Two of the researchers blamed Apple's "false claims" about security and what they called its "hostile attitude" toward bug finders for the rush to dig up flaws.
First off the mark was David Maynor of Errata Security, who posted notice of a bug about two hours after Apple made Safari 3 available for Windows. By the end of the day, Maynor had racked up six bugs. Four could be exploited to crash the browser and/or PC in a denial of service; the other two, Maynor claimed, were remote execution vulnerabilities.
Maynor, who clashed with Apple over a demonstration of a wireless hack on a MacBook at last summer's Black Hat security conference, didn't hesitate a take at the company. "I can't speak for anybody else, but the bugs found in the beta copy of Safari on Windows work on the production copy on OS X as well," he said in a posting on the Errata site. "The exploit is robust mostly thanks to the lack of any kind of advanced security features in [Mac] OS X."
Shortly after Maynor posted his first bugs, Aviv Raff, an Israeli security researcher noted for his contributions to last July's "Month of Browser Bugs" project, announced he had found a flaw, too. "I found it using a fuzzer tool, Hamachi, that was developed by HD Moore and I," said Raff. "This is a memory corruption vulnerability, which is potentially exploitable for remote code execution."
Danish researcher Thor Larholm finished Safari for Windows' first day with the most damaging bug yet: a remote execution vulnerability accompanied by proof-of-concept exploit code. That code could be used to hijack the PC, said Larholm, who plucked the vulnerability from the browser and built the exploit in just two hours.
He laid part of the blame on Apple's inexperience in writing code for Windows. "On OS X, Apple has enjoyed the same luxury and the same curse as Internet Explorer has had on Windows, namely intimate operating system knowledge," said Larholm. "The integration with the original operating system is tightly defined, but [that] knowledge is crippled when the software is released on other systems and mistakes and mishaps occur.
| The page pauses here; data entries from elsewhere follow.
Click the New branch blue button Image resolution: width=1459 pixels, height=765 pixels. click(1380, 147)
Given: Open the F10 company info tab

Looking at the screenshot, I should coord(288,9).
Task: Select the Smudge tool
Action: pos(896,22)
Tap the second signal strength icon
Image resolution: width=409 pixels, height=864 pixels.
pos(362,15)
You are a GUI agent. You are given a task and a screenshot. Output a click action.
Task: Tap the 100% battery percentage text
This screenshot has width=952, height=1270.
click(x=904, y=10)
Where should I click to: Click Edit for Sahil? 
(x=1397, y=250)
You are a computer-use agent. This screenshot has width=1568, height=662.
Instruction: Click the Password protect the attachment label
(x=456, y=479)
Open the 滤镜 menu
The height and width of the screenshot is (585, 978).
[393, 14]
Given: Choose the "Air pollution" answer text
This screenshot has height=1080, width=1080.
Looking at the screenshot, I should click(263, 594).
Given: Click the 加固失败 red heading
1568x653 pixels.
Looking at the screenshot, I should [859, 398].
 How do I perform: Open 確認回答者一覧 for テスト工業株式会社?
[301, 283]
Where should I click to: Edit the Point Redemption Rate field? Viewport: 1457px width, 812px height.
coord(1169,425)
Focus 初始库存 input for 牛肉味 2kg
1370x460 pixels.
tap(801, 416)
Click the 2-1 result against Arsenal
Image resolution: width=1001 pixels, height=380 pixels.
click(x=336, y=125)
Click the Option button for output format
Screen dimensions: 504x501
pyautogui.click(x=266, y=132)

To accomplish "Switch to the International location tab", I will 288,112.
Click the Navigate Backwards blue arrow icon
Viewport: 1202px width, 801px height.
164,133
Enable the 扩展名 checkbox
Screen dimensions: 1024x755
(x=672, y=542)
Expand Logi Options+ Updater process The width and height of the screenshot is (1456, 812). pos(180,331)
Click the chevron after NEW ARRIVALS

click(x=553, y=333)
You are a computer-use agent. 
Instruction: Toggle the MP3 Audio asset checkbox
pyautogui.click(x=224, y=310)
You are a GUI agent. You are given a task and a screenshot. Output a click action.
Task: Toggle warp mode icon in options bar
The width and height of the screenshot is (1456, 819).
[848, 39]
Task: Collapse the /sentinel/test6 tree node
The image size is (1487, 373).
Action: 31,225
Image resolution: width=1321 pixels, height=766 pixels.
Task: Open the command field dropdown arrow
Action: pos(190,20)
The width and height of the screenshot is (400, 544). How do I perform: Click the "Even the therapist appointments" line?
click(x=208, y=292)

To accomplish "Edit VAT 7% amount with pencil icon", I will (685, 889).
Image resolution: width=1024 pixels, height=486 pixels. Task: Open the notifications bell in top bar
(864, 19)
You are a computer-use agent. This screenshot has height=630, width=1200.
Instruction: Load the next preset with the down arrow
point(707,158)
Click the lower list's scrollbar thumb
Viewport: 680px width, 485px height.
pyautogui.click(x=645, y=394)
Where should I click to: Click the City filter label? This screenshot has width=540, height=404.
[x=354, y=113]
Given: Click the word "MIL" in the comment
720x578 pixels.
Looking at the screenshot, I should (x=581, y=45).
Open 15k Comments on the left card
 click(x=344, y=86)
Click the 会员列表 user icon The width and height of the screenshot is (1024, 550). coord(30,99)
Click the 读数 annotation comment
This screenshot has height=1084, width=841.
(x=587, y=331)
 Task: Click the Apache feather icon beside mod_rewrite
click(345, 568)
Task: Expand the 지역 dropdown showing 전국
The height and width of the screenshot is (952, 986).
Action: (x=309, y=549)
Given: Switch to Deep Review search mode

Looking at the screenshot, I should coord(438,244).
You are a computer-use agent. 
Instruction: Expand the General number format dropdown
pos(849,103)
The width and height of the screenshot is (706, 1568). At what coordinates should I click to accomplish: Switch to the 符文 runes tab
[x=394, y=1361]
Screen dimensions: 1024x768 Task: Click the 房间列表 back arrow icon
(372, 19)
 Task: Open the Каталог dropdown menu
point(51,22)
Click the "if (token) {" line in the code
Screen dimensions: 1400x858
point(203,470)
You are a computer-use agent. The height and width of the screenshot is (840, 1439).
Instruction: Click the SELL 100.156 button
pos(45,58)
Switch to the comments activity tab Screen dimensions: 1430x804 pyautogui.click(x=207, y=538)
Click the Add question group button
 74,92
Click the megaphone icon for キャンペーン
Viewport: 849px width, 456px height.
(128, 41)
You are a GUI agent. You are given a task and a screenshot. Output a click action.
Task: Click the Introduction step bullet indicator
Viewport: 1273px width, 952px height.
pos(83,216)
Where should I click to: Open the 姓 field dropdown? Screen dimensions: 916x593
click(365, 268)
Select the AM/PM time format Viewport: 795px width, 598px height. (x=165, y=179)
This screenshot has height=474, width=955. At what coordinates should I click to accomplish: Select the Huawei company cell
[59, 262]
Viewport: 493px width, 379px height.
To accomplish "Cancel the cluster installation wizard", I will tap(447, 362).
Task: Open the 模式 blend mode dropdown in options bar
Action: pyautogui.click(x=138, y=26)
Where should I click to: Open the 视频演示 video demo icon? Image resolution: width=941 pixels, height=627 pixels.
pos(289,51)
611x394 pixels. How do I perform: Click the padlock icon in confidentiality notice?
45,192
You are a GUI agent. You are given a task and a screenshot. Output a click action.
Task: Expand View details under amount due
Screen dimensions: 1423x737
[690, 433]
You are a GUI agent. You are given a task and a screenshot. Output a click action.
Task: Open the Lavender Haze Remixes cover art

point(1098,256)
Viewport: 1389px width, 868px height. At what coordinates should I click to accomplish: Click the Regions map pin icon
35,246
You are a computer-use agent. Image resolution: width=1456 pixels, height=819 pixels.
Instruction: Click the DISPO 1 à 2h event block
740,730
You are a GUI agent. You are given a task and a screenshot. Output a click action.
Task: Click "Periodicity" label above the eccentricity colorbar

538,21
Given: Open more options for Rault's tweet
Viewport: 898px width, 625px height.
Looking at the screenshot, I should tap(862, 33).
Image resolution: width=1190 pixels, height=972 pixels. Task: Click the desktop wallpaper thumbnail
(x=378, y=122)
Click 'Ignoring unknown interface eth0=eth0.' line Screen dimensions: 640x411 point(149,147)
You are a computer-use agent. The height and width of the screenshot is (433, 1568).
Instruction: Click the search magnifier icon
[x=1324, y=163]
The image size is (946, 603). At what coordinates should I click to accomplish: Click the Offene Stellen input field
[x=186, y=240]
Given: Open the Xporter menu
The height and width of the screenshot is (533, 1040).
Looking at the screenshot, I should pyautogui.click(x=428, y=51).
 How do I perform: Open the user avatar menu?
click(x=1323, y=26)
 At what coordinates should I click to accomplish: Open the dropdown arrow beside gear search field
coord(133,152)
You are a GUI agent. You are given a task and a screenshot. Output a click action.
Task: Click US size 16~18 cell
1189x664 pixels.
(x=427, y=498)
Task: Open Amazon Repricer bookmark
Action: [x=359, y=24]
"[For example] you can still find references to the OS X proprietary URL protocols "open-help-anchor:" and "network-diagnostics:" inside the resource files for the Windows release [of Safari]."
Bugs are not unknown to Apple. Other applications available to Windows users, the QuickTime media player and the iTunes music store software, have been patched several times. Four fixes for QuickTime, two last month alone, have been issued by Apple this year. In March, Apple updated iTunes so it would work more smoothly with Windows Vista.
Even so, the number of vulnerabilities discovered in Safari's debut day was stunning.
Larholm said: "Given that Apple has had a lousy track record with security on OS X, in addition to a hostile attitude towards security researchers, a lot of people are expecting to see quite a number of vulnerabilities targeted towards this new Windows browser."
Maynor did not need to spell out his position. After he and colleague "Johnny Cache" demoed a MacBook hack prior to Black Hat, both Apple and Mac bloggers criticised the pair for either faking the hack or obfuscating its true nature. Maynor and Cache stood behind their claim. Several months later, Apple quietly patched the wireless drivers the researchers had used to break into the Mac machine.
On Monday, Maynor spelled out his policy regarding Apple vulnerabilities. "If a vendor answers a vulnerability disclosure with marketing and spin attempts, we no longer report vulnerabilities to that vendor."
Raff summed it up on the posting to his blog. "On the download page [for Safari] Apple writes 'Apple engineers designed Safari to be secure from day one.' I guess we can now call it 'Day zero.'"
Apple officials did not respond to a request for comment.